DIRECTIONS FOR THIS TASK:
Note the line containing "Image resolution: width=1121"; from it through the last line below, give only those lines again, exactly, both ends included, skipping pictures.

****************************************

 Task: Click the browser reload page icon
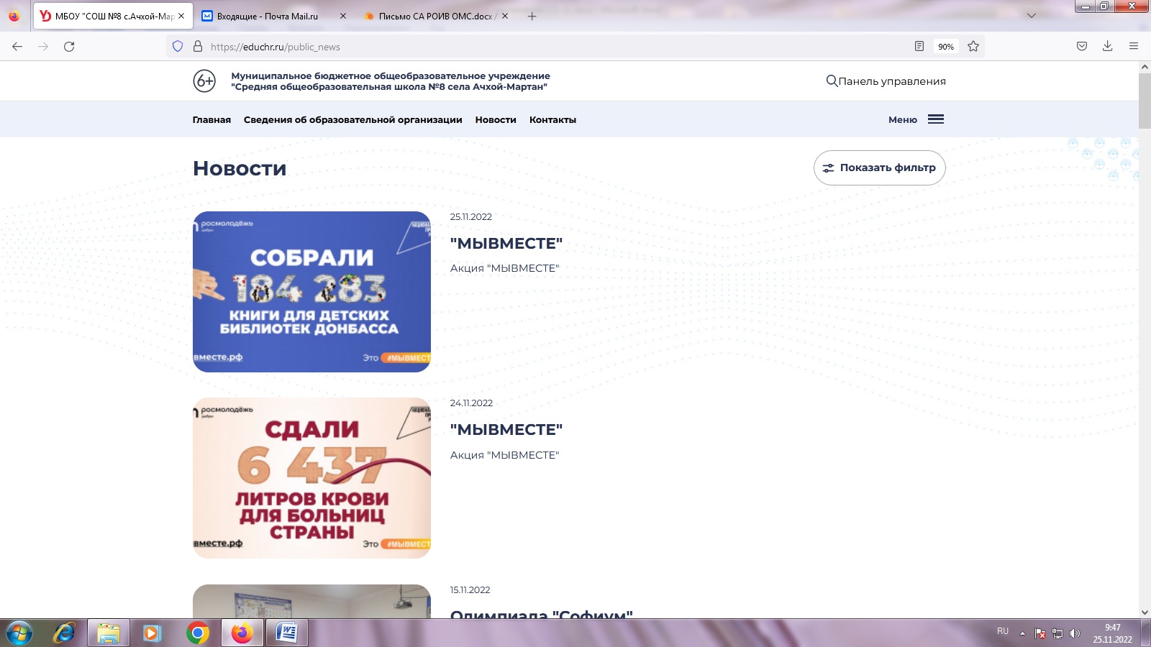click(69, 47)
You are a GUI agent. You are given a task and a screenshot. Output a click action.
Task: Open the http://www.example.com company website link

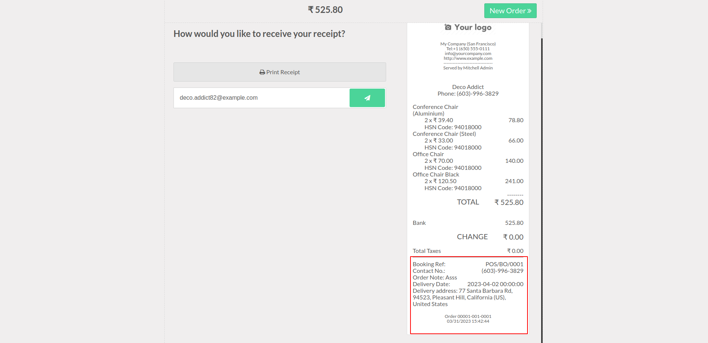[468, 58]
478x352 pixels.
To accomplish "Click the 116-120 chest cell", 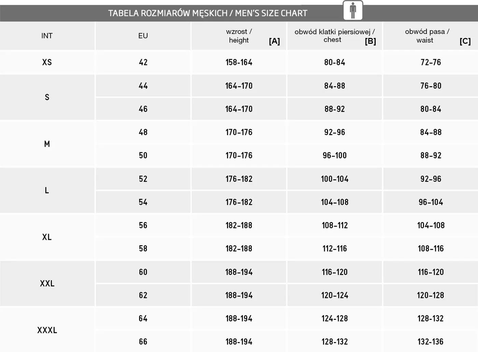I will tap(335, 272).
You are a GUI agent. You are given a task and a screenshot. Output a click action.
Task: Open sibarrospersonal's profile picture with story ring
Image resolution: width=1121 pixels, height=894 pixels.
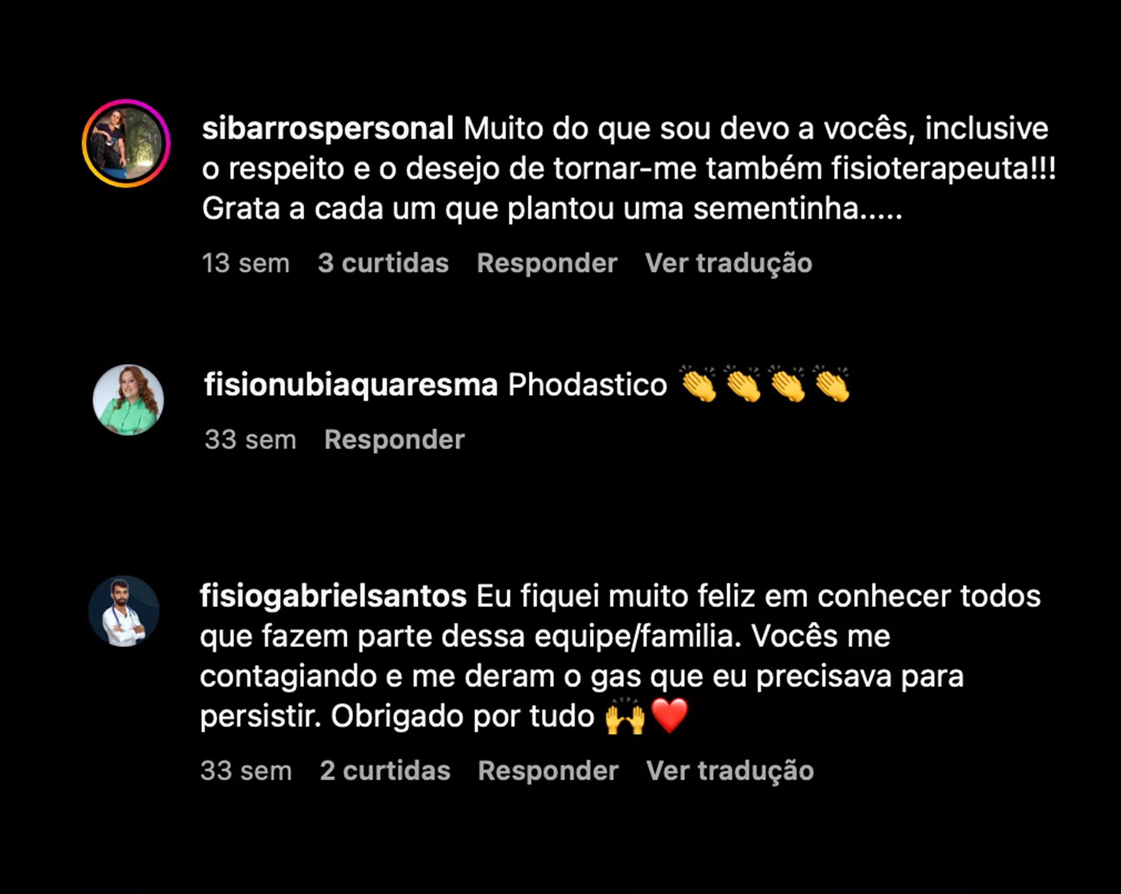tap(126, 143)
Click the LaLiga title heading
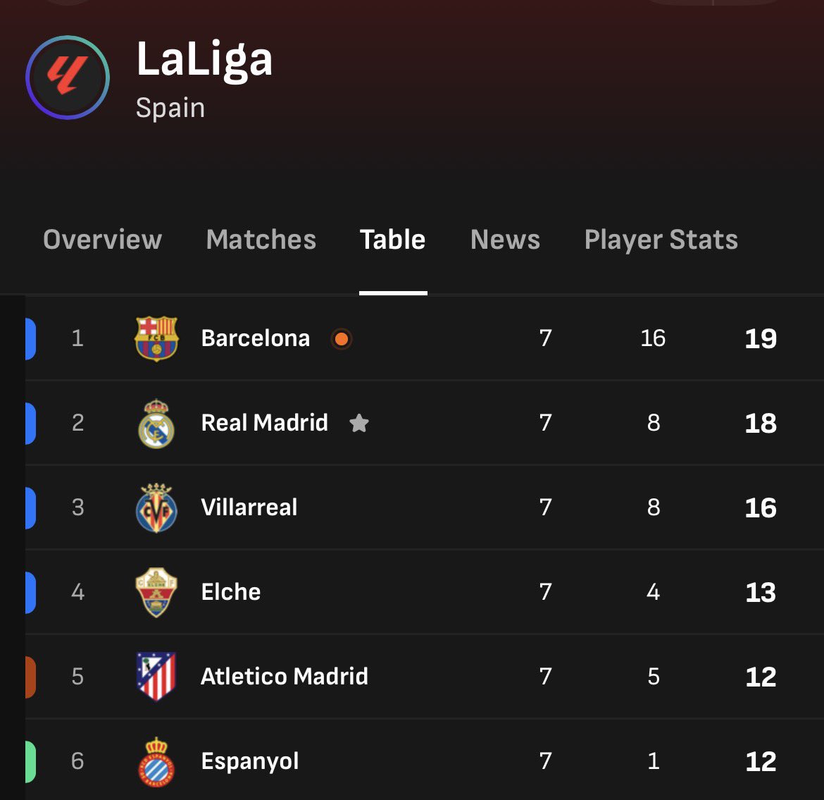 [204, 59]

****************************************

SOLUTION FOR THIS TASK:
Image resolution: width=1121 pixels, height=894 pixels.
tap(126, 143)
Click the LaLiga title heading
 [204, 59]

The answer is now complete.